The recent retrospective of Chris Ofili at Tate Britain featured at its heart a room of works on paper which for the first time showed the central part these works play in his practice. This was particularly true in the mid 1990s when Ofili produced The Chosen Ones amongst an extraordinary and very rare suite of similar works, some of which were housed on one wall of the room at Tate. These works all took the Afro head as their starting device and used it in sequence to create highly subtle and intricate compositions, composed with a dedication to detail which bordered on the obsessive. These works would come to have a direct impact on his paintings, some of the greatest of which were produced around this time, when he premiered an exciting group of larger than life, yet highly intricate compositions which reflected these drawings in an exhibition at Victoria Miro Gallery in London. Works such No Woman, No Cry, She and Afrodizzia are structured around fundamental compositional elements which first appeared in these drawings.

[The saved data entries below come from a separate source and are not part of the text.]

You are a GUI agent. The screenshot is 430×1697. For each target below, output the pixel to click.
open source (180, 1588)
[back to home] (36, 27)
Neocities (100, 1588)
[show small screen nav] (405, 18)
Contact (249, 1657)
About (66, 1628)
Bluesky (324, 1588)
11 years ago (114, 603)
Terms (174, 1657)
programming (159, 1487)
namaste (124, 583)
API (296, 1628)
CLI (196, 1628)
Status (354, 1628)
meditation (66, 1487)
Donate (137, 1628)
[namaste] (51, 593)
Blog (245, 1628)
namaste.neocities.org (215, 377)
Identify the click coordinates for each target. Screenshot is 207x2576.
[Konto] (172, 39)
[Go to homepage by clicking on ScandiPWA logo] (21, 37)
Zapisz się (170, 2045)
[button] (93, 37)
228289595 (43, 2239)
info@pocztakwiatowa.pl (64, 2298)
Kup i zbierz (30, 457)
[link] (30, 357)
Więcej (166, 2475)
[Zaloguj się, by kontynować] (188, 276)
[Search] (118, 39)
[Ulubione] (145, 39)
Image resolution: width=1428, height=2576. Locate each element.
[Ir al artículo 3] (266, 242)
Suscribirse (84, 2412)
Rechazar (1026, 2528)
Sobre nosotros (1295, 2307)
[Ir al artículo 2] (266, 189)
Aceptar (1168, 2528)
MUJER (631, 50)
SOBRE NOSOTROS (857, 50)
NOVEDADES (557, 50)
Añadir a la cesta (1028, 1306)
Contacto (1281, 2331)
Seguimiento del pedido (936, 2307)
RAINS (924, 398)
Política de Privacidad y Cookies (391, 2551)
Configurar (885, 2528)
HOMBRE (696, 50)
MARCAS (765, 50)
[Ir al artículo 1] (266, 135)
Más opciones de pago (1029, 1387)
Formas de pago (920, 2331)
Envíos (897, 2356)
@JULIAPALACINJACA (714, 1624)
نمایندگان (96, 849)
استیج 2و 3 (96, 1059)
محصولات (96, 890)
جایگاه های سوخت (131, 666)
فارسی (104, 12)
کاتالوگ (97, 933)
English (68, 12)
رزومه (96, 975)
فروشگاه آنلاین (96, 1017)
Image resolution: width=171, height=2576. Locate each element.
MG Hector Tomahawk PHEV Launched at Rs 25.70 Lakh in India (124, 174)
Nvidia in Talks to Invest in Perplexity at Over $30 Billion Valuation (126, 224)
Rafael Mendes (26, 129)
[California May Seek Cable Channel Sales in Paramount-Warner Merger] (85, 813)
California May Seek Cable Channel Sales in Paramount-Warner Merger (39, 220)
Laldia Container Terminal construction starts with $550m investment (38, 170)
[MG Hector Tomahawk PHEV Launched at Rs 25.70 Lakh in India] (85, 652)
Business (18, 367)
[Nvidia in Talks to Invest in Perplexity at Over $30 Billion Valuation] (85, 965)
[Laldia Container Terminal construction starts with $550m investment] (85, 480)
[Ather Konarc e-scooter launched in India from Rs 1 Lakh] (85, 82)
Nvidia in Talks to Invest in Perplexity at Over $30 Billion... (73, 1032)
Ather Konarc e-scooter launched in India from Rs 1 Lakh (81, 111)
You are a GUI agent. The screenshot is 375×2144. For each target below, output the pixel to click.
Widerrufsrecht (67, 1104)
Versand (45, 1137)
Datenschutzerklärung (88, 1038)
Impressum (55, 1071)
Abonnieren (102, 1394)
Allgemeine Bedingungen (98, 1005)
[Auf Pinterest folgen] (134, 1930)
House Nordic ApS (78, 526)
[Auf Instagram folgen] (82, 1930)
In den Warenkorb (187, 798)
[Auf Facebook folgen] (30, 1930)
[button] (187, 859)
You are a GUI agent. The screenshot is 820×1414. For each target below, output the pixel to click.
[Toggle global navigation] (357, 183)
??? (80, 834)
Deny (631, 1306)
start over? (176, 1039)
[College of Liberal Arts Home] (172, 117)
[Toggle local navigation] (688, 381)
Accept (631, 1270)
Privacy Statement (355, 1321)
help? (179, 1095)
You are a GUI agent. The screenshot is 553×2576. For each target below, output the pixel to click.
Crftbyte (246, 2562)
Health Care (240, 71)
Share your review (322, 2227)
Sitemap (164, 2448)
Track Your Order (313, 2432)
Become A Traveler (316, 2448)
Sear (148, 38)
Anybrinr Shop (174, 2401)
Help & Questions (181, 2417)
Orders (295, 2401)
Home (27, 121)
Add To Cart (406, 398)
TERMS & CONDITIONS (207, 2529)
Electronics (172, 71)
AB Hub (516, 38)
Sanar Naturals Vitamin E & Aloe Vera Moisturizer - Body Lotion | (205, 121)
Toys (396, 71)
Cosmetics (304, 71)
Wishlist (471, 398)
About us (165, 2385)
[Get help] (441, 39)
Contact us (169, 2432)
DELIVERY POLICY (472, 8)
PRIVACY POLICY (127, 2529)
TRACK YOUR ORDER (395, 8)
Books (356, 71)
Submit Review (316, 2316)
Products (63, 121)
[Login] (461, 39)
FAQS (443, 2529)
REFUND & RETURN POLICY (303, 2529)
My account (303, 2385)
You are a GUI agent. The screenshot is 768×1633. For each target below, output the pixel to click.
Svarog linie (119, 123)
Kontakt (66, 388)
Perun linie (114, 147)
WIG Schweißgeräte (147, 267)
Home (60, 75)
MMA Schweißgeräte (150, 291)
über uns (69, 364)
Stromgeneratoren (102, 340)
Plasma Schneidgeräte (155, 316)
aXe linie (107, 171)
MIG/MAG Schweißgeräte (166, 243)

It is clear from looking at his paintings, that drawing is incredibly important to Ofili. Having been included in the prestigious BP portrait award early in his career, Ofili always prized draughtsmanship at a time when it was very unfashionable to do so. The Chosen Ones creates a dense network of these heads wound into a web of spirals which themselves spiral around a centrifugal force becoming progressively smaller as they move closer to its heart. This compositional device would appear to have its origins in Spaceshit from 1995 which was formerly in the Saatchi collection.

The incredible delicacy and fragility of this composition disappears into the centre of the paper in a dizzying swath of complexity. The small graphite drawings are an intoxicating mix of doodles, caricatures and musings - some are incredibly detailed, some are less developed but all are created with Ofili's characteristic eye for intricate beauty. One can see shades of Basquiat's 'stream of consciousness' style here as Ofili moves his hand and pencil across the paper, drawing with a semi-automatic, semi-freestyle approach, creating beating rhythm from nothing. Drawn in rapid succession, the minute characters of
The Chosen Ones are a direct representation of Ofili's thought process. This highly individual work contains all of the elements for which his larger canvases are known - the intricate detailing and highly sophisticated sense of patterning - but on a much more intimate scale. Every mark of graphite on the paper reveals Ofili's imagination at work.